Search, Research, Self, Connection

ROAR2013I used to think of myself as unique in a not-so-good way. I thought of myself as different from everyone else because of not being physically related to anyone. Of course, there were people out there who shared my DNA, I just didn’t know any of them. I saw myself as an anomaly that probably no one could understand.

Over many years of searching, reuniting, and processing the aftermath, I’ve done a lot of research on adoption. Of course, I didn’t think of it as research at the time. I only wanted to satisfy my curiosity, find answers to my many questions.

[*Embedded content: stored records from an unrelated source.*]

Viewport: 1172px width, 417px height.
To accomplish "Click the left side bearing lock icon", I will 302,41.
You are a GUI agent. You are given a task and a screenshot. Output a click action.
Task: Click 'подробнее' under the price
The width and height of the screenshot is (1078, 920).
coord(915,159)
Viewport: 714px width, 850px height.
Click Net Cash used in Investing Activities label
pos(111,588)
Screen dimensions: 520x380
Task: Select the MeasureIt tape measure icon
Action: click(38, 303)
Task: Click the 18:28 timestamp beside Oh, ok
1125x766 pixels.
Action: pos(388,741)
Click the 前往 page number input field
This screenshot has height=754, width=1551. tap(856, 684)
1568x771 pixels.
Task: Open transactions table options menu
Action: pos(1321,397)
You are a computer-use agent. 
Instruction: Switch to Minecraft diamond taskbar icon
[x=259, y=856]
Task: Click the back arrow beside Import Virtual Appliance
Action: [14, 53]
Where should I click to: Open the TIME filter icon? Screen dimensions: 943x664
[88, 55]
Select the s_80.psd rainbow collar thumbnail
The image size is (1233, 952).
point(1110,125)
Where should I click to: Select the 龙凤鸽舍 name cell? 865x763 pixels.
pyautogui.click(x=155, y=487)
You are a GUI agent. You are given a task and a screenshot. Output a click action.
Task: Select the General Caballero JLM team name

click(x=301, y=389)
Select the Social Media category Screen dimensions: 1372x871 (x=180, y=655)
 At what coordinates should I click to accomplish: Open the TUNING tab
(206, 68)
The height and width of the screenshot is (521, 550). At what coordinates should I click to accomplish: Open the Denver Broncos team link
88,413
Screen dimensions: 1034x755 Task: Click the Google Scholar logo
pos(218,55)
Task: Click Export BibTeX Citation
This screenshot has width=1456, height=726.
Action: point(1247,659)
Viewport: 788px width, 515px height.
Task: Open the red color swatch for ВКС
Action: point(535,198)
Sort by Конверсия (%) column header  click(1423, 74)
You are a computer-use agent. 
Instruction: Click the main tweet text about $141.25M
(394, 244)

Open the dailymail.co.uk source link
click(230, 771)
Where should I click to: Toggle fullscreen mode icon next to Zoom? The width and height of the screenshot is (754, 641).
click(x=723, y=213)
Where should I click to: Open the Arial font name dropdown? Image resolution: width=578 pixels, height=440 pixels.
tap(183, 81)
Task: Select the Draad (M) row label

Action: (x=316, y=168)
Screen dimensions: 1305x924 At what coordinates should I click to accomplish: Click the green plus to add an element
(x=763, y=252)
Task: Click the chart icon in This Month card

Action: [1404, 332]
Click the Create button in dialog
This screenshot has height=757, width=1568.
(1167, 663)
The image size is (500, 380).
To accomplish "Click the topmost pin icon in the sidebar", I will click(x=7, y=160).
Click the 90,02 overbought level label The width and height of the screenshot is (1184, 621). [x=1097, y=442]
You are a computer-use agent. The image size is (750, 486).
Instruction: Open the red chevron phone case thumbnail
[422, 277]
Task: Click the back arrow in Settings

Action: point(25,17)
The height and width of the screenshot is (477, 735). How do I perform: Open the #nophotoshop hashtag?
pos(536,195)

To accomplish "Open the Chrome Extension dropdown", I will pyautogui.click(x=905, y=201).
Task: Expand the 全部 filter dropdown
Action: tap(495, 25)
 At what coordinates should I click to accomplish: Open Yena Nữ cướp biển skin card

Along the way, I learned that I wasn’t unique the way I’d previously thought. I wasn’t alone in my condition. Actually, the exact opposite was true–I discovered I was of the Baby Scoop Era, a period of nearly thirty years when 4,000,000 or so babies were relinquished to adoption. I also found out that for no other reason than the year in which I was adopted, I was not entitled to see my own original birth certificate in Ohio.

Current law says that we who were adopted between 1964 and 1996 cannot see our birth records, but those adopted outside of this period can. Of course, I wanted to know why this was the case, so I searched some more and found that adoptee birth certificates were sealed in 1964. Before then, they had been accessible. And in 1996, they were opened again, but not retroactively.

A man named Brad Norris, an attorney from my hometown of Cleveland, had drafted the bill that eventually sealed my original birth certificate. Ironically, Brad was the father of Betsie Norris, who founded Adoption Network Cleveland, the organization that helped me find my own birth mother.

No, I was not unique. Betsie herself was adopted as an infant and went through a similar search to find her birth parents. She looked for the answers to her questions, and decided her calling was to advocate for adoptees and adoption reform.

Last spring, I chose the story of Betsie Norris, her adoptive father, Brad, and their relationship to Ohio’s law concerning adoptee birth certificates as the topic of a biography project for one of my graduate writing classes. A short version of that piece can be read on Lost Daughters. Talking with Betsie about her story has had a profound impact on my life: I see myself now not merely as one unique individual adoptee, but as a member of an entire community of people who must somehow navigate between two families, and sometimes even between two cultures or two countries. When I write about adoption now, I no longer write only for myself, but for the many others like me as well. My identity as an adoptee is not all of me, but at the same time, it is a part of everything I do.

Now Betsie is leading the fight to open records for those of us from Ohio who were adopted between 1964 and 1996. I’m doing what I can to support the passage of House Bill 61 and Senate Bill 23, although it never feels like enough. It’s hard to be out of state at a time like this when I’d like to do more. I am indebted to Betsie and all the others like her who have given so much of their time and energy to fight for my rights.